To be done — Rewrite the items from the beginning through the line containing "point(313,74)", inclusive, replacing "separator line" with "divider line" and leaving everything else unchanged. Leave the pictures out of your answer.

□ □ □ □

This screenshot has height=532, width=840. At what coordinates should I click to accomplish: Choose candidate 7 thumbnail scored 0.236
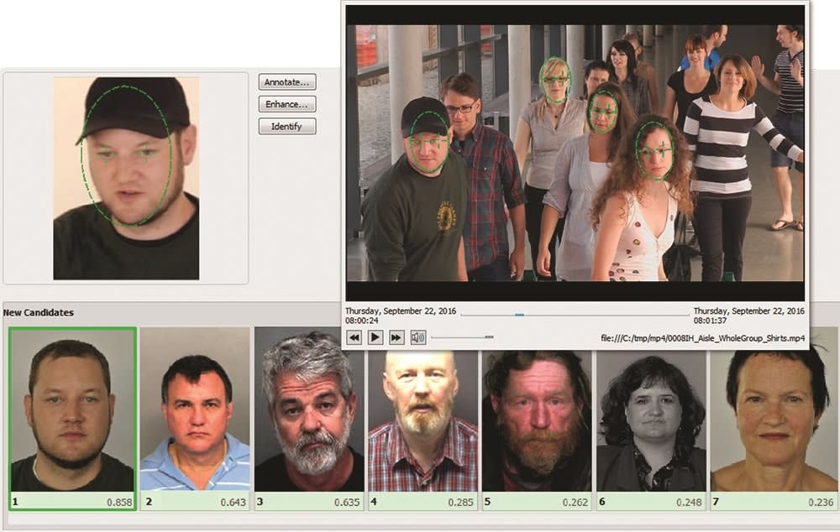773,409
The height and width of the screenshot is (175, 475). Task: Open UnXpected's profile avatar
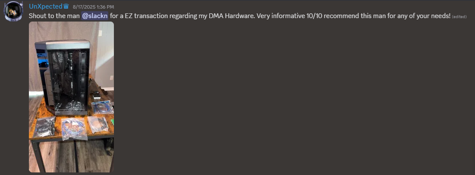point(13,11)
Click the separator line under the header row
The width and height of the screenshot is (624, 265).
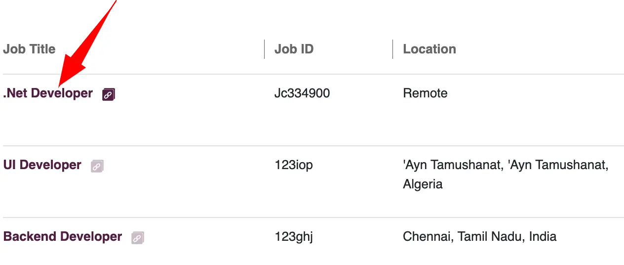point(313,74)
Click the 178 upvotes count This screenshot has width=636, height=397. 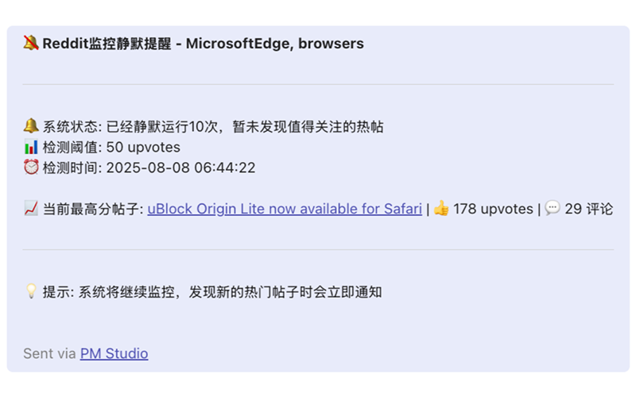point(493,209)
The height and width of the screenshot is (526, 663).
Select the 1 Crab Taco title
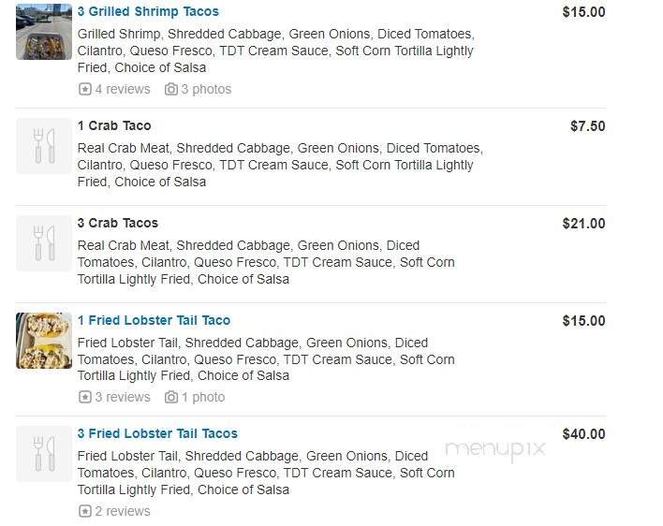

□ □ □ □

Response to the exercise —
This screenshot has height=532, width=840. At what coordinates should I click to accomplish: Choose candidate 7 thumbnail scored 0.236
773,409
The height and width of the screenshot is (175, 475). Task: Open UnXpected's profile avatar
point(13,11)
Click the divider line under the header row
The width and height of the screenshot is (624, 265).
point(313,74)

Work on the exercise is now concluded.